| Document section |

------------------------------

# For sale on another site.



## Freeloader (May 30, 2012)

This marbled Velvet gecko is for sale on another site. The person is asking money for this animal that is obviously in poor condition. She is looking to re-home it, but you have to pay for the privelege of owning the extremely underweight animal. A good indication is that the head is broader than the body and there is no width or bulk in the tail. This seller is an absolute joke and should be ashamed of themselves. This animal is supposed to be 2yo.


----------



## mad_at_arms (May 30, 2012)

I thought the one I pick up in january was skinny but that's sickening.
No wonder they never successfully bred the robusta pair.


----------



## brown.snake (May 30, 2012)

sad i've seen a lot of skinny lizards for sale online:cry:


----------



## Jarrod_H (Jun 8, 2012)

I felt sorry for this velvet so tonight I'm off to purchase it. 
Going to costs me $50
I got it an enclosure today.





Time to fatten it up


----------



## Sezzzzzzzzz (Jun 8, 2012)

thats horrible. i dont know how anyone can let any animal get to that point....

------------------------------

| Source excerpt |
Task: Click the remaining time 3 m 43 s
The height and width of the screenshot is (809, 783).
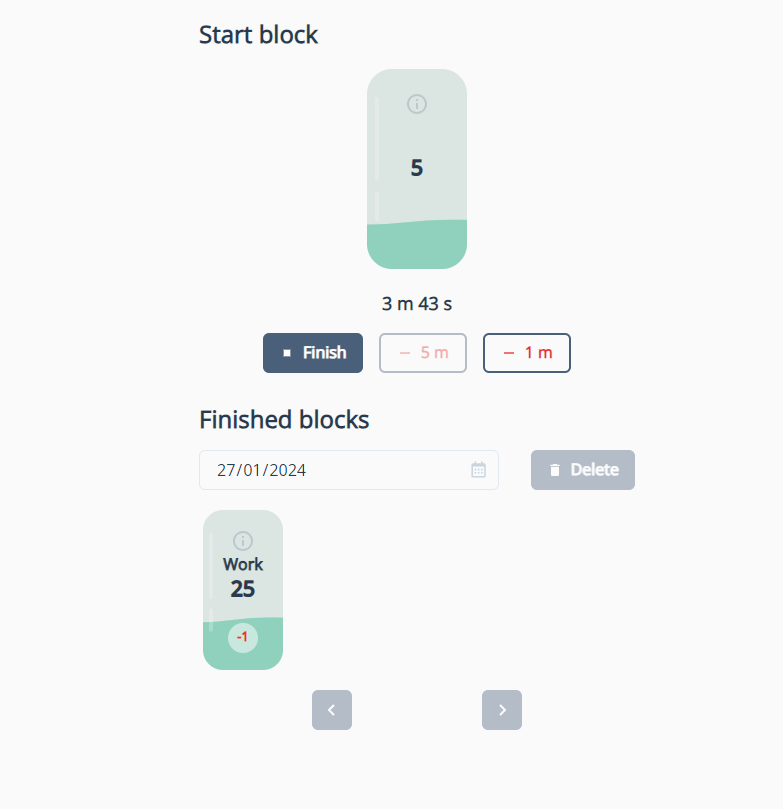Action: (x=417, y=304)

------------------------------

| Exercise instructions |
1: For each statement about the velvet gecko thread, answer yes or no and quote the words from the thread that decide it. (a) The seller is offering the gecko at no cost. (b) The gecko is said to be two years old. (c) Jarrod_H expects to pay $50 for the gecko.
2: Carry on the velvet gecko thread from its last post.

| Task results |
1:
(a) No: "you have to pay for the privelege of owning the extremely underweight animal."
(b) Yes: "This animal is supposed to be 2yo."
(c) Yes: "Going to costs me $50"

2:
----------



## cadwallader (Jun 8, 2012)

mine are way thinner then that and doing fine...







i joke, i joke


----------



## Pythoninfinite (Jun 8, 2012)

Jarrod_H said:


> I felt sorry for this velvet so tonight I'm off to purchase it.
> Going to costs me $50
> I got it an enclosure today.
> 
> ...



There's a unwritten rule amongst animal keepers: never buy a sick animal because you feel sorry for it. The chances of success are slim. There may very well be a reason why it's skinny, and it may not be because it is starved... it may be dying anyway, because things do die eventually...

Jamie


----------



## longqi (Jun 8, 2012)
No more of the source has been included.